Stefano Malavasi
Biology and Ecology

Let’s talk about you: what is your background, what do you teach, and what are your research interests?
I graduated in Biological Sciences at the University of Parma (1996) and then took my PhD in Environmental Sciences at the Ca' Foscari University of Venice, where I now teach Fundamentals of Biology, Biodiversity Laboratory and Wildlife Biology and Management. I belong to the BIO/05 disciplinary area, Zoology, and my research interests include Ecology, Ethology and Evolution, with a focus on the nektonic fauna of transitional environments.

What was your academic career?
After graduating in Biological Sciences and taking a PhD in Environmental Sciences, I received a postgraduate fellowship abroad (held at the University of Helsinki, Finland) and several research grants. I was a University Researcher (RU) from 2006 to 2014, Associate Professor of Zoology from 2014 to 2020 and since December 2020 I have been Full Professor of Zoology.

What are your professional references?
Konrad Lorenz, Edward O. Wilson, Niko Tinbergen and Danilo Mainardi are great names in biology that I have studied. They have a keen interest in animal behaviour and biological evolution, with an important focus on nature conservation and biodiversity.

What were your greatest professional satisfactions?
Observing and discovering new insights into the behaviour and life cycle of animal species is my greatest satisfaction in research. In teaching, it is passing on the interest and passion for the animal kingdom and nature conservation to the next generation.

Which is the area you have always wanted to be involved in but have not yet had the opportunity to explore?
I am quite satisfied with the areas I already explore, which are large enough to be almost endless.

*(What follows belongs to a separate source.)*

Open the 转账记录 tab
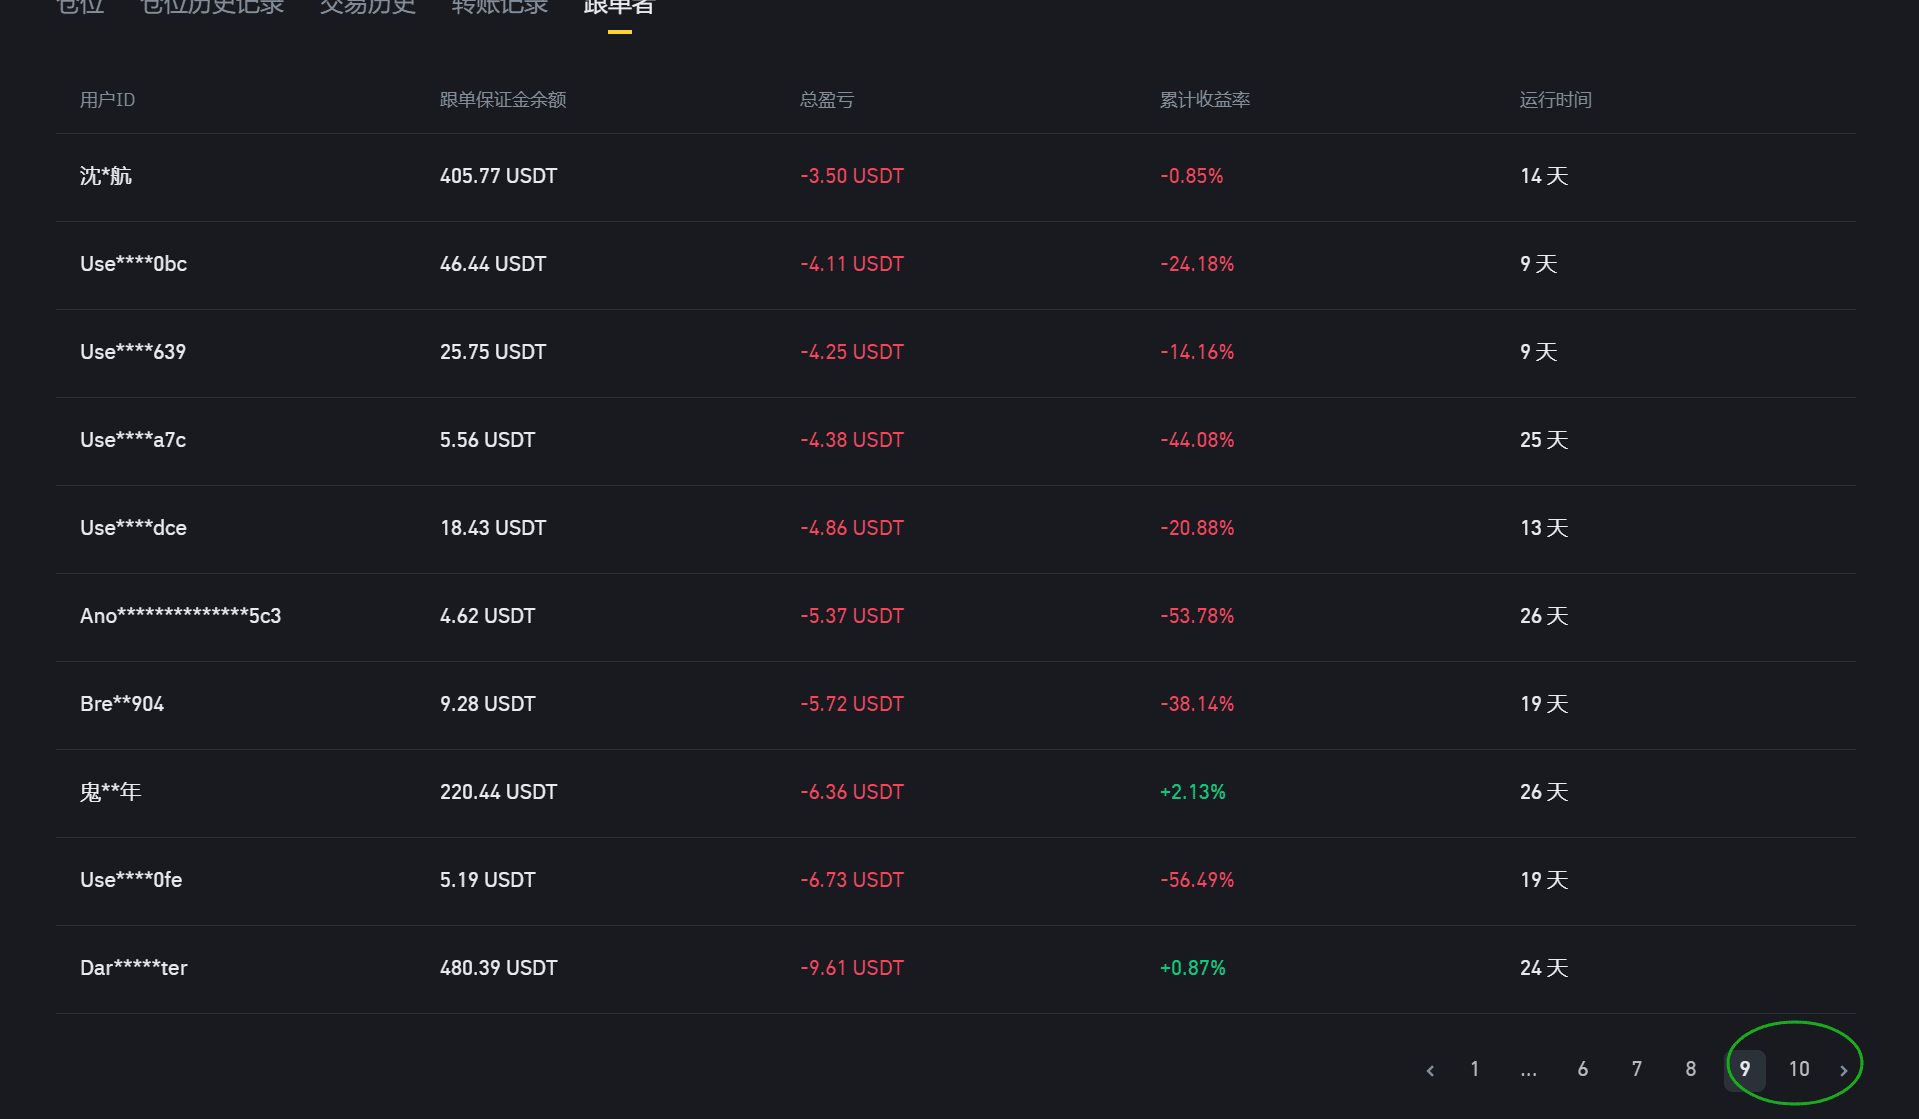This screenshot has width=1919, height=1119. click(x=500, y=8)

What is the aspect of your research you are most passionate about?
Discovering new insights into the ecology, behaviour and evolution of animal species, and applying basic knowledge to the conservation of biological diversity.

Have you always known that this was going to be your path?
Always, since I was a child.

What do teaching and researching mean to you?
Teaching means transmitting a passion for the object of study, a passion that then becomes knowledge. Researching means having a keen eye for detail, seeing new things, and then developing hypotheses to test, eventually leading to an interpretation and explanation of phenomena. Researching and teaching, in my field, also means using basic knowledge to preserve nature and enhance biological diversity, and creating awareness, education and culture on these issues, especially in younger generations.

Can you offer any advice to researchers in the early stages of their career?
Passion, motivation and dedication are the basic requirements to do research. But also feeling a mission: the most important mission would be to make our development model sustainable with the balance and integrity of the planet.